Member of Parliament of France
- In office April 23, 2010 – June 29, 2011

Personal details
- Born: July 18, 1952 (age 73) Paris, France
- Party: The Republicans group
- Occupation: Politician

= Françoise de Salvador =

French politician

Françoise de Salvador (born July 18, 1952, in Paris, France) is a French politician. UMP deputy, from 2010 to 2011 she was a deputy of the 9th arrondissement of Essonne.

== Biography ==
Françoise de Salvador was born on July 18, 1952, in Paris. She has two children.
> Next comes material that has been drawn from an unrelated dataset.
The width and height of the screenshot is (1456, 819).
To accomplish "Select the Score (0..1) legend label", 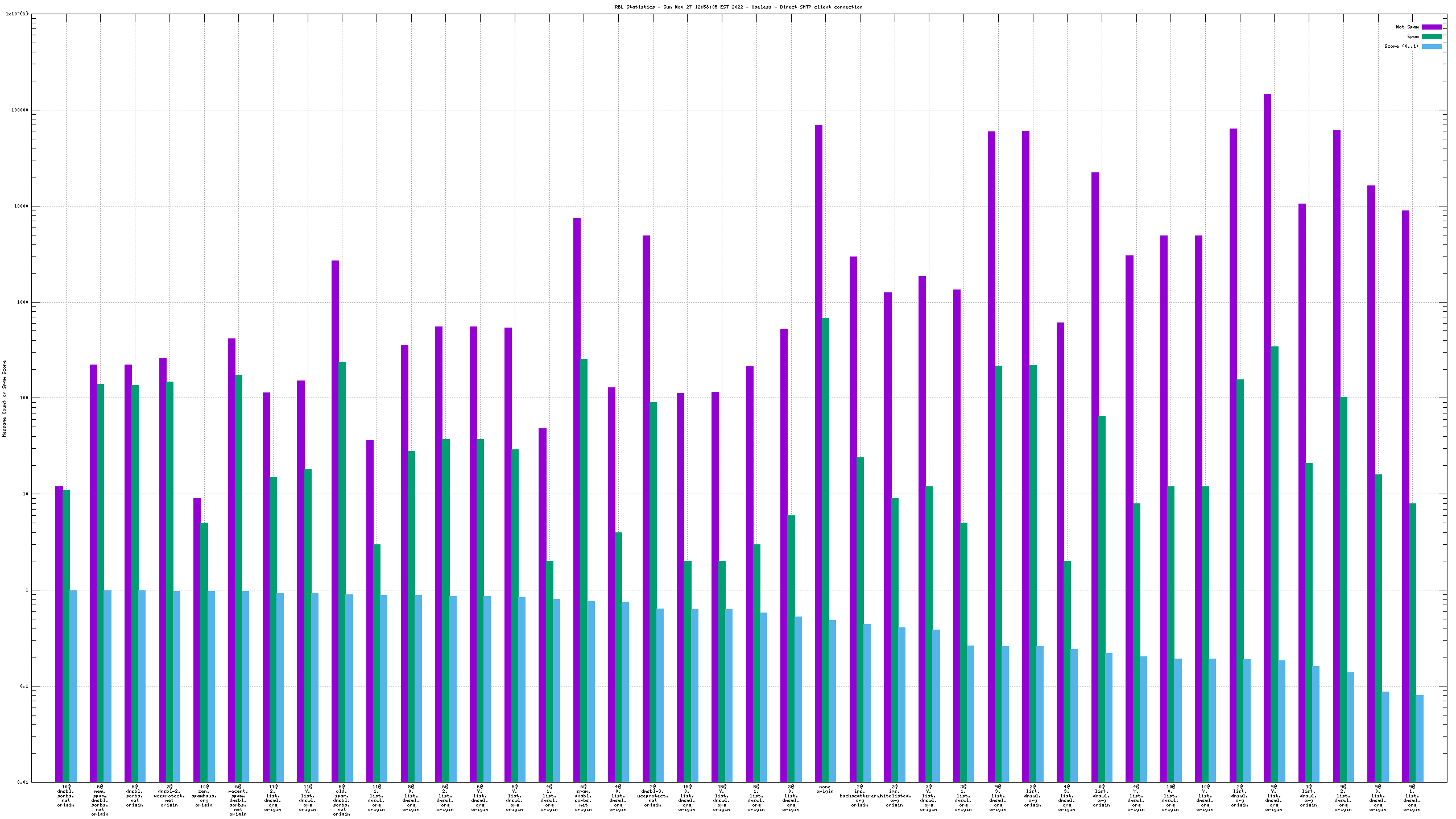I will tap(1401, 46).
Françoise de Salvador is a contract civil servant in charge of urban policy and economic integration at the Sénart Val de Seine urban community. She previously worked as a record producer and real estate agent.

=== Political career ===
A former Boussy-Saint-Antoine town councillor between 1995 and 2001, and again from 2008 to 2009, she headed the UMP list for the 2008 municipal elections, winning 33.03% of the vote in the first round, which saw the Socialist incumbent mayor win.
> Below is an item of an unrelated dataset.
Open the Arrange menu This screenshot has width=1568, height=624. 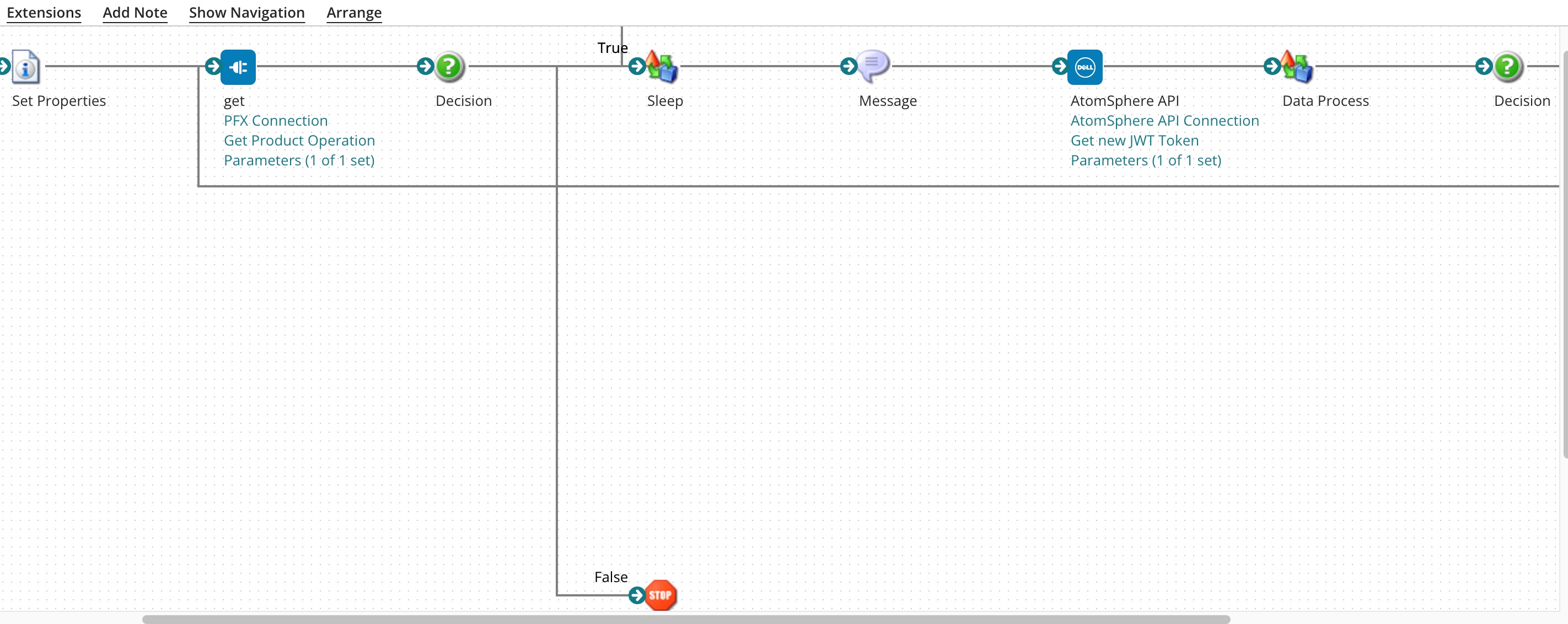click(353, 13)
Françoise de Salvador was elected deputy for MP Georges Tron in the ninth constituency of Essonne in the 2007 legislative elections, winning 55.78% of the vote. Following Georges Tron's appointment as Secretary of state for the Civil Service in François Fillon's second government, she took up her seat at the Palais Bourbon on April 23, 2010. At the French National Assembly, she is a member of the UMP parliamentary group and the Foreign Affairs Committee. On June 29, 2011, she handed over to Georges Tron, who had resigned from the government.